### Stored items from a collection

════════════════

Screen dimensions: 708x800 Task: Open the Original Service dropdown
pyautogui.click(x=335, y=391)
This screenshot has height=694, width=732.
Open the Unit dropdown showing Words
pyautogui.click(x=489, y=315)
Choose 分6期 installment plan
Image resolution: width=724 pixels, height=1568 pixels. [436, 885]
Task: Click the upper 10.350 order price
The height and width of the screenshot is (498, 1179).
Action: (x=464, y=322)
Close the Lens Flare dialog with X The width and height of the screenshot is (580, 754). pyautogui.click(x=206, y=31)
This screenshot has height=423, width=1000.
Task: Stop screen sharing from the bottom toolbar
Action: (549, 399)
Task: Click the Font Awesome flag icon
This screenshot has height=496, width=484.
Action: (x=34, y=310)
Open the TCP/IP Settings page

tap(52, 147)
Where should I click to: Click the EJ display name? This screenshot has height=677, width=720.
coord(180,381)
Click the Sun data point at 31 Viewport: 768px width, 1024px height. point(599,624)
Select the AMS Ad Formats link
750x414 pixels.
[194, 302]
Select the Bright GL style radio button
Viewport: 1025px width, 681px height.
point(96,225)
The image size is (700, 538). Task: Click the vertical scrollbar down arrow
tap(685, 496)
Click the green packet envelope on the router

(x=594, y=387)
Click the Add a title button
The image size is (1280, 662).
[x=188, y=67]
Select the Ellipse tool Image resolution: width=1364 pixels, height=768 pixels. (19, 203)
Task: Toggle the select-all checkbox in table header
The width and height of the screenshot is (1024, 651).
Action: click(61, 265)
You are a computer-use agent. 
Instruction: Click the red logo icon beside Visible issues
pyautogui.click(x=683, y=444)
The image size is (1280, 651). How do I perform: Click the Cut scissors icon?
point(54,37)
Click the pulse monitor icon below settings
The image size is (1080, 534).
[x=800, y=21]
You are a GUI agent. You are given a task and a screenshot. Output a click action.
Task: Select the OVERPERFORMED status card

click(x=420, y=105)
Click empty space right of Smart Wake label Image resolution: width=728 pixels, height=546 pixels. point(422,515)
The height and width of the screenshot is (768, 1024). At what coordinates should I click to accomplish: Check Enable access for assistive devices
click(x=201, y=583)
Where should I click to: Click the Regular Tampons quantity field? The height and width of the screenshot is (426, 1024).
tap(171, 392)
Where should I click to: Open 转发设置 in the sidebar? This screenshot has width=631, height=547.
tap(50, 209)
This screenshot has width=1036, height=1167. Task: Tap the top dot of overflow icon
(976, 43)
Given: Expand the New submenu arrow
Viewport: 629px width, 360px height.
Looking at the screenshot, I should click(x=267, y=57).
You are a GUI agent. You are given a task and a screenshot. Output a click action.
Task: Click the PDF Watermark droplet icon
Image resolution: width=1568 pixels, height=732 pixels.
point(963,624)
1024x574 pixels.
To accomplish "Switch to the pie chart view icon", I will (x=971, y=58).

════════════════

### EXERCISE PROMPT
Repeat exactly, and only, the lines from the one containing "Click the pulse monitor icon below settings" through the last line above.

### FINAL ANSWER
Click the pulse monitor icon below settings
The image size is (1080, 534).
[x=800, y=21]
You are a GUI agent. You are given a task and a screenshot. Output a click action.
Task: Select the OVERPERFORMED status card

click(x=420, y=105)
Click empty space right of Smart Wake label Image resolution: width=728 pixels, height=546 pixels. point(422,515)
The height and width of the screenshot is (768, 1024). At what coordinates should I click to accomplish: Check Enable access for assistive devices
click(x=201, y=583)
Where should I click to: Click the Regular Tampons quantity field? The height and width of the screenshot is (426, 1024).
tap(171, 392)
Where should I click to: Open 转发设置 in the sidebar? This screenshot has width=631, height=547.
tap(50, 209)
This screenshot has width=1036, height=1167. Task: Tap the top dot of overflow icon
(976, 43)
Given: Expand the New submenu arrow
Viewport: 629px width, 360px height.
Looking at the screenshot, I should click(x=267, y=57).
You are a GUI agent. You are given a task and a screenshot. Output a click action.
Task: Click the PDF Watermark droplet icon
Image resolution: width=1568 pixels, height=732 pixels.
point(963,624)
1024x574 pixels.
To accomplish "Switch to the pie chart view icon", I will (x=971, y=58).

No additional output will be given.